Trace A. Urdan - Wells Fargo Securities, LLC, Research Division

Analyst · Wells Fargo Securities

Okay. I wonder if I could just -- because investors are so focused on the lending side of the equation right now and you did make those comments about the lending environment, are you experiencing any pressure from your lenders to change the terms of your agreements in any way?

Cesar Ribeiro

Analyst · Wells Fargo Securities

No. As you might recall, we did an amendment back in December of last year, and we amended it then. We had to make an amendment because of -- we had to provide a valuation allowance in our deferred tax assets and that would have violated some of our covenants. So we made all those amendments, and our credit agreement today, we're in compliance with all debt covenants, and there's really no pressure on that side. With that said, we do see these are opportunistic times. We have a lot of real estate, and we are choosing to monetize some of that real estate and put some cash on the balance sheet.
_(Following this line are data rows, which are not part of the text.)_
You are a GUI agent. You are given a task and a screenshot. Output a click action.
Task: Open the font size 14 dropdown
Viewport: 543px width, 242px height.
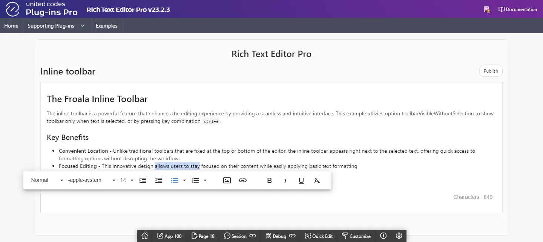coord(127,180)
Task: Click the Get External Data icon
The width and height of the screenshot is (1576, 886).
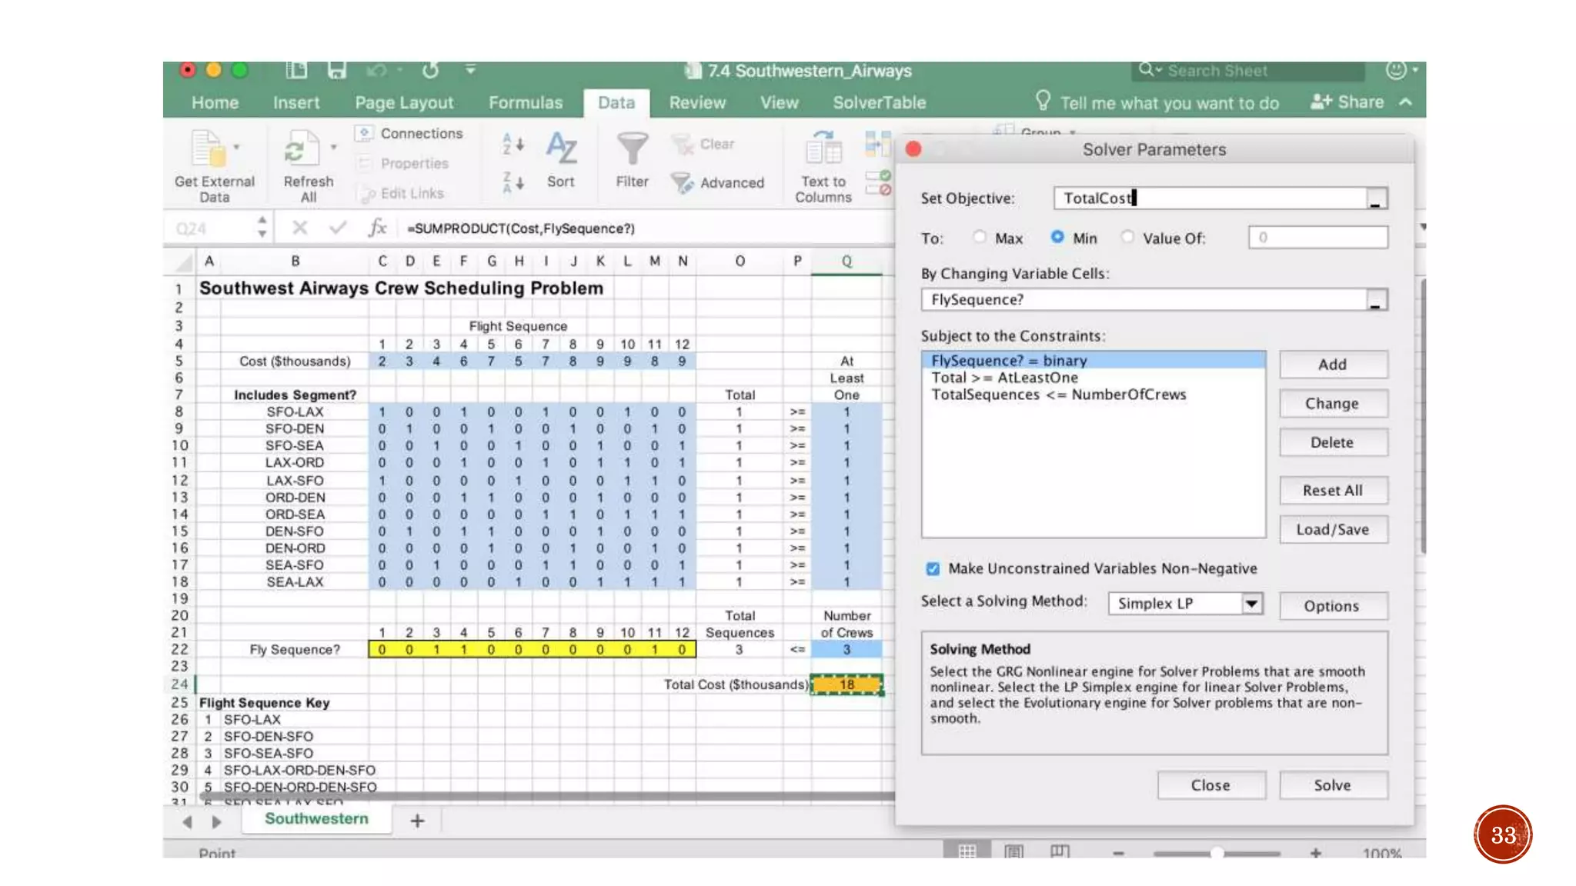Action: click(x=208, y=149)
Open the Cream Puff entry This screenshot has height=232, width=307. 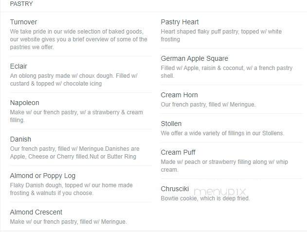point(178,152)
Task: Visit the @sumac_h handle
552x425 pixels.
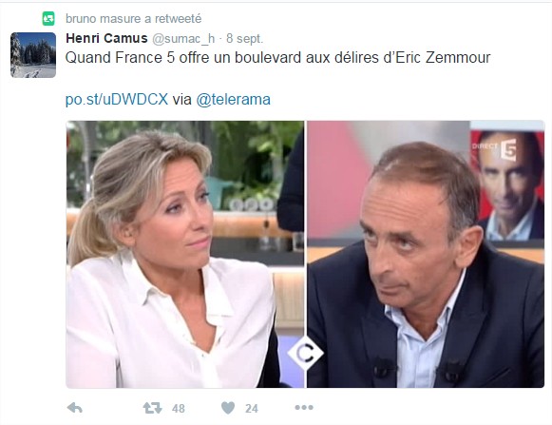Action: coord(183,38)
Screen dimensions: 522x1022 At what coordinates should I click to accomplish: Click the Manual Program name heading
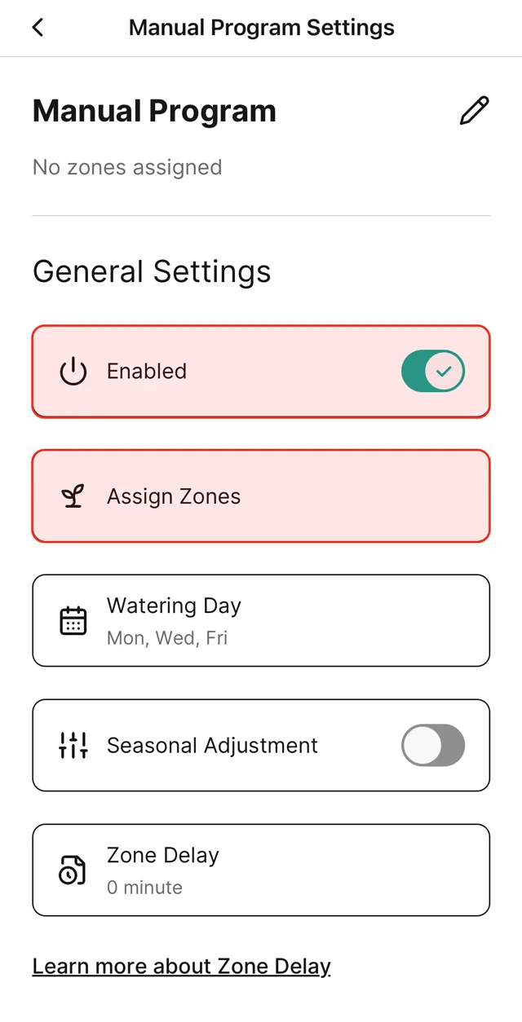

Trace A. Urdan - Wells Fargo Securities, LLC, Research Division

Analyst · Wells Fargo Securities

Okay, great. And then, again, just from the inoculation standpoint, could you guys make a comment based on your current projections for where you think you'll end the year? Sort of how comfortable you are that you're going to be above 1.5% in your financial responsibility ratio?

Cesar Ribeiro

Analyst · Wells Fargo Securities

We are not commenting whether or not -- where we're going to be at the end of the year, whether we're going to about 1.5% or not. I can assure you that we would certainly be about 1%. But it's still 6.5 months to go and who knows what can happen. So it's too early to comment on that.

Operator

Operator

There are no further questions in the queue. I would now like to turn the call over to Mr. McAlmont.

Shaun E. McAlmont

Analyst · Barrington Research

Okay. Thank you, Latoya. So to the listeners, as you can see, we're focused and have been very busy on executing our initiatives, which continue to essentially better position us in this time of uncertainty. We have a strong foundation of the company, and we've had a strategy that we feel will allow us to compete in a very unique segment of education and training. We also have a long-term strategy to position Lincoln as a market leader in diversified career training. We believe strongly in vocational training and the viability that these careers make on people's lives, and we'll drive our company toward that strategy long term. Thanks for joining us, and we look forward to updating you on our third quarter results in October.

Operator

Operator

Ladies and gentlemen, thank you for your participation. This concludes today's conference. You may now disconnect. Have a wonderful day.